### Exercise requirements
Restate the entries below verbatim.

[Collected data]

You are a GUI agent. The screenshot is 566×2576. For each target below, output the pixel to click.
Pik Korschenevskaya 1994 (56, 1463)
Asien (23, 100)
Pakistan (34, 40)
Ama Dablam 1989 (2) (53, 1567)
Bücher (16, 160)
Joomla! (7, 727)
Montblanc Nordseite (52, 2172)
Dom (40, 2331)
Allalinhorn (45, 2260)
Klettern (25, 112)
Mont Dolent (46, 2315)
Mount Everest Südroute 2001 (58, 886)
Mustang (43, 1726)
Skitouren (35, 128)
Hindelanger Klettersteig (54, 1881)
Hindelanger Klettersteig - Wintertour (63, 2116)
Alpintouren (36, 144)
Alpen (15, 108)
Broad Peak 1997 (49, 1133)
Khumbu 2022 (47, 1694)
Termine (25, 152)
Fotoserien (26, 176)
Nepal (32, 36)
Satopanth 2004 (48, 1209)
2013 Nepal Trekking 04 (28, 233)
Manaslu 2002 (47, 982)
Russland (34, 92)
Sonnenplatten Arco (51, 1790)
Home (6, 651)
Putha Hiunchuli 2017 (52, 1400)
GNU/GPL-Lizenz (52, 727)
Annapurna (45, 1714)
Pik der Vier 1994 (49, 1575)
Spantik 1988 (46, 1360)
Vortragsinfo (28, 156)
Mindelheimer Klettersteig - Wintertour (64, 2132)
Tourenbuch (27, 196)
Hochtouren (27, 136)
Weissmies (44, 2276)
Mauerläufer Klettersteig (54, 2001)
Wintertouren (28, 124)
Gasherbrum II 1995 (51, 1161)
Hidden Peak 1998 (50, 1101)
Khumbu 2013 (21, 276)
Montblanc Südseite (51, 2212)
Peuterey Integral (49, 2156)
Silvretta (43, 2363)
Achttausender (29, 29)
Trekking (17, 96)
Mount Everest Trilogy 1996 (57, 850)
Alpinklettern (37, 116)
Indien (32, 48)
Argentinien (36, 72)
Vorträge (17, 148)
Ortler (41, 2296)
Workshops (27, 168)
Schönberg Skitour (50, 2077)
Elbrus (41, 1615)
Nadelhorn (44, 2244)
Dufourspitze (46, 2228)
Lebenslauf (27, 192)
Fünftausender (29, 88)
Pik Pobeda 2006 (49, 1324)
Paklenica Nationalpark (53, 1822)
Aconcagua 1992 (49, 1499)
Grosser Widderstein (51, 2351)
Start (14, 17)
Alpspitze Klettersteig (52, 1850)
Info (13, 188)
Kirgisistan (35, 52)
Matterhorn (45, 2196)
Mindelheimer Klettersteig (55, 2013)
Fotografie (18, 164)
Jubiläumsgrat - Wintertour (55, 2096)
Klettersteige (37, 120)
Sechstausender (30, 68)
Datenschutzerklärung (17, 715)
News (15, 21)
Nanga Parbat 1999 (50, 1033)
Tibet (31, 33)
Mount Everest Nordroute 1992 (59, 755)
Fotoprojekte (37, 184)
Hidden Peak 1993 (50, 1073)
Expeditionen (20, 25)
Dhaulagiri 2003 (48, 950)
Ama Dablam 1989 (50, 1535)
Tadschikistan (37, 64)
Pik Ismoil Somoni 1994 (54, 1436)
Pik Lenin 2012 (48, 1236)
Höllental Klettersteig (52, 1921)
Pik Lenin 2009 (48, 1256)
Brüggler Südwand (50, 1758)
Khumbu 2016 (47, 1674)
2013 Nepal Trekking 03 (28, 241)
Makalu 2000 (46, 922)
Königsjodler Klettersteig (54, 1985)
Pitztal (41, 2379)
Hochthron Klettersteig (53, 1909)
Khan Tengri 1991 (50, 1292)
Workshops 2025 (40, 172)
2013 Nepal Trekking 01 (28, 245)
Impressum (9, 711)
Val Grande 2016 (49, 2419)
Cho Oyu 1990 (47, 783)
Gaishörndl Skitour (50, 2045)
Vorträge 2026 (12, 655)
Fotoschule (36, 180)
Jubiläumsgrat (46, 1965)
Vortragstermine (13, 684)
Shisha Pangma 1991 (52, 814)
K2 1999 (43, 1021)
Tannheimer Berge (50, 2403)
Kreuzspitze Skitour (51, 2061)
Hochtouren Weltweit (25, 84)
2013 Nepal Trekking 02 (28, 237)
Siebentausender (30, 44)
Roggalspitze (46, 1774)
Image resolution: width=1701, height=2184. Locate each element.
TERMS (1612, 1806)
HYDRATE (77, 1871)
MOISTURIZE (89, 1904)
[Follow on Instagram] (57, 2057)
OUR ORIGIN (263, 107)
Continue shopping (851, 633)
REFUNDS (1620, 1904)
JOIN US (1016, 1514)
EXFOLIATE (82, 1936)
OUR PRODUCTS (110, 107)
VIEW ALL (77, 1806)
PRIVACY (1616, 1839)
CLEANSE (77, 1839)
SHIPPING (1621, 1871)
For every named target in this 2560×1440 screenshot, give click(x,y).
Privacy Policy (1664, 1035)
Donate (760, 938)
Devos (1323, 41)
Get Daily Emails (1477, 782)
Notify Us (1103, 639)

### Completed exercise
You are a GUI agent. The screenshot is 566×2576. For each target below, output the pixel to click.
Pik Korschenevskaya 1994 (56, 1463)
Asien (23, 100)
Pakistan (34, 40)
Ama Dablam 1989 (2) (53, 1567)
Bücher (16, 160)
Joomla! (7, 727)
Montblanc Nordseite (52, 2172)
Dom (40, 2331)
Allalinhorn (45, 2260)
Klettern (25, 112)
Mont Dolent (46, 2315)
Mount Everest Südroute 2001 (58, 886)
Mustang (43, 1726)
Skitouren (35, 128)
Hindelanger Klettersteig (54, 1881)
Hindelanger Klettersteig - Wintertour (63, 2116)
Alpintouren (36, 144)
Alpen (15, 108)
Broad Peak 1997 (49, 1133)
Khumbu 2022 (47, 1694)
Termine (25, 152)
Fotoserien (26, 176)
Nepal (32, 36)
Satopanth 2004 (48, 1209)
2013 Nepal Trekking 04 (28, 233)
Manaslu 2002 (47, 982)
Russland (34, 92)
Sonnenplatten Arco (51, 1790)
Home (6, 651)
Putha Hiunchuli 2017 (52, 1400)
GNU/GPL-Lizenz (52, 727)
Annapurna (45, 1714)
Pik der Vier 1994 (49, 1575)
Spantik 1988 (46, 1360)
Vortragsinfo (28, 156)
Mindelheimer Klettersteig - Wintertour (64, 2132)
Tourenbuch (27, 196)
Hochtouren (27, 136)
Weissmies (44, 2276)
Mauerläufer Klettersteig (54, 2001)
Wintertouren (28, 124)
Gasherbrum II 1995 (51, 1161)
Hidden Peak 1998 (50, 1101)
Khumbu 2013 (21, 276)
Montblanc Südseite (51, 2212)
Peuterey Integral (49, 2156)
Silvretta (43, 2363)
Achttausender (29, 29)
Trekking (17, 96)
Mount Everest Trilogy 1996 (57, 850)
Alpinklettern (37, 116)
Indien (32, 48)
Argentinien (36, 72)
Vorträge (17, 148)
Ortler (41, 2296)
Workshops (27, 168)
Schönberg Skitour (50, 2077)
Elbrus (41, 1615)
Nadelhorn (44, 2244)
Dufourspitze (46, 2228)
Lebenslauf (27, 192)
Fünftausender (29, 88)
Pik Pobeda 2006 (49, 1324)
Paklenica Nationalpark (53, 1822)
Aconcagua 1992 (49, 1499)
Grosser Widderstein (51, 2351)
Start (14, 17)
Alpspitze Klettersteig (52, 1850)
Info (13, 188)
Kirgisistan (35, 52)
Matterhorn (45, 2196)
Mindelheimer Klettersteig (55, 2013)
Fotografie (18, 164)
Jubiläumsgrat - Wintertour (55, 2096)
Klettersteige (37, 120)
Sechstausender (30, 68)
Datenschutzerklärung (17, 715)
News (15, 21)
Nanga Parbat 1999 (50, 1033)
Tibet (31, 33)
Mount Everest Nordroute 1992 (59, 755)
Fotoprojekte (37, 184)
Hidden Peak 1993 (50, 1073)
Expeditionen (20, 25)
Dhaulagiri 2003 (48, 950)
Ama Dablam 1989 (50, 1535)
Tadschikistan (37, 64)
Pik Ismoil Somoni 1994 (54, 1436)
Pik Lenin 2012 (48, 1236)
Höllental Klettersteig (52, 1921)
Pik Lenin 2009 (48, 1256)
Brüggler Südwand (50, 1758)
Khumbu 2016 (47, 1674)
2013 Nepal Trekking 03 (28, 241)
Makalu 2000 (46, 922)
Königsjodler Klettersteig (54, 1985)
Pitztal (41, 2379)
Hochthron Klettersteig (53, 1909)
Khan Tengri 1991 (50, 1292)
Workshops 2025 (40, 172)
2013 Nepal Trekking 01 (28, 245)
Impressum (9, 711)
Val Grande 2016 (49, 2419)
Cho Oyu 1990 (47, 783)
Gaishörndl Skitour (50, 2045)
Vorträge 2026 (12, 655)
Fotoschule (36, 180)
Jubiläumsgrat (46, 1965)
Vortragstermine (13, 684)
Shisha Pangma 1991 (52, 814)
K2 1999 (43, 1021)
Tannheimer Berge (50, 2403)
Kreuzspitze Skitour (51, 2061)
Hochtouren Weltweit (25, 84)
2013 Nepal Trekking 02 (28, 237)
Siebentausender (30, 44)
Roggalspitze (46, 1774)
Image resolution: width=1701, height=2184. Locate each element.
TERMS (1612, 1806)
HYDRATE (77, 1871)
MOISTURIZE (89, 1904)
[Follow on Instagram] (57, 2057)
OUR ORIGIN (263, 107)
Continue shopping (851, 633)
REFUNDS (1620, 1904)
JOIN US (1016, 1514)
EXFOLIATE (82, 1936)
OUR PRODUCTS (110, 107)
VIEW ALL (77, 1806)
PRIVACY (1616, 1839)
CLEANSE (77, 1839)
SHIPPING (1621, 1871)
For every named target in this 2560×1440 screenshot, give click(x,y).
Privacy Policy (1664, 1035)
Donate (760, 938)
Devos (1323, 41)
Get Daily Emails (1477, 782)
Notify Us (1103, 639)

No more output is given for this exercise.